Since my talk on honesty at the seminar was so well-received, I’ve been thinking about lecturing on other virtues at upcoming seminars. While it would make sense for me to return to start with the primary virtue in Objectivism, rationality, I think that I would like to focus on the virtue of productiveness next instead. My reasons are primarily personal, in the sense that productiveness is the virtue I have struggled with most over the past year. The problem is not that I’m unproductive, but rather that I think I could be so much more productive if I instilled good habits within myself. Or perhaps not. I just don’t know. So productiveness it is and shall be!
What follows are simply some preliminary notes on the direction I think such a lecture should take.

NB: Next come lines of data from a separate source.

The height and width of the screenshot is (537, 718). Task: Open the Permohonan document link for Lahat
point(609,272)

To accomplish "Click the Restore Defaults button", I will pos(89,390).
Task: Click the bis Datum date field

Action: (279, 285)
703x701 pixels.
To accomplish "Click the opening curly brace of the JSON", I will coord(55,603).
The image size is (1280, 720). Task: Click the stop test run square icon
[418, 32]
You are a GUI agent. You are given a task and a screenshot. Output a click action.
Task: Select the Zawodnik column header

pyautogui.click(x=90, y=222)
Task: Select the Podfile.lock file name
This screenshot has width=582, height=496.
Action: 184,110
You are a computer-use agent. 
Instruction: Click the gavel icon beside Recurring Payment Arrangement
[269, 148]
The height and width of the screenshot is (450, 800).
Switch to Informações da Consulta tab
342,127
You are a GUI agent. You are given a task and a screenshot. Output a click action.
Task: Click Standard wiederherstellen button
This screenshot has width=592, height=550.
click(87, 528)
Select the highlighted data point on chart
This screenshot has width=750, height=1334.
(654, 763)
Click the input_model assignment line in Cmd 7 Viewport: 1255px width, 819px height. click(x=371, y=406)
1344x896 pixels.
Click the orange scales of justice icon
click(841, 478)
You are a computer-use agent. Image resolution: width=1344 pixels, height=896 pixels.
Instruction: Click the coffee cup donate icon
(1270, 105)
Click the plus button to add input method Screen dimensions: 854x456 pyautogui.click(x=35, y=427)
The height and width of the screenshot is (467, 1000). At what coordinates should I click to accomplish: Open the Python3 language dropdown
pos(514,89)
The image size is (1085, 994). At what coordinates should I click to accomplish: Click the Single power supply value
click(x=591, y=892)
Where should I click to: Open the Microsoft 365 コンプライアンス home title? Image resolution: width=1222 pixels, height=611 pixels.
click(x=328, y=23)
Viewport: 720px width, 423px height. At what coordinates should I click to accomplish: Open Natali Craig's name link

As usual, I would like to integrate a theoretical understanding of the virtue with its practical applications. As those who are familiar with my previous work on virtue, good habits will be just that link between theory and practice. (I was dissatisfied with my explication of the function of habit within the virtue of honesty in my recent lecture “White Lies, Black Lies.” I fear that I failed to convey the richness and robustness that habit brings to theory and practice of honesty. Additionally, there is much, much more in the psychology of habits that would be useful and productive for me to explore. For example, I am presently reading what promises to be an excellent and useful book entitled The Seven Sins of Memory. In short, I want to be sure to fully explicate the role of habits in any forthcoming lectures on virtue.)
From a theoretical perspective, the Objectivist case for productiveness is fairly simple. We need to create values in order to survive. Productiveness means creating those values necessary for life and happiness. Of course, there is always the perennial and thorny question of the prudent predator — or in this case the prudent moocher and prudent looter. I think the basic answer to these apparent counter-arguments is that we are wasting time and energy, not to mention creating bad habits, by keeping ourselves open to and on the lookout for such opportunities for predation. In other words, being on the prowl has consequences all its own.
Another theoretical issue concerns the relationship between the virtues of responsibility and productiveness. In common parlance, productiveness seems to relate primarily to work and career, while responsibility concerns all of life’s activities. So it would seem that responsibility might be the primary virtue, with productiveness as one aspect of it. This is essentially what David Kelley has argued. He conceives of productiveness as primarily relating to the creation of wealth. Responsibility is the more fundamental virtue of achieving all the values necessary for a long and happy life. He has a point.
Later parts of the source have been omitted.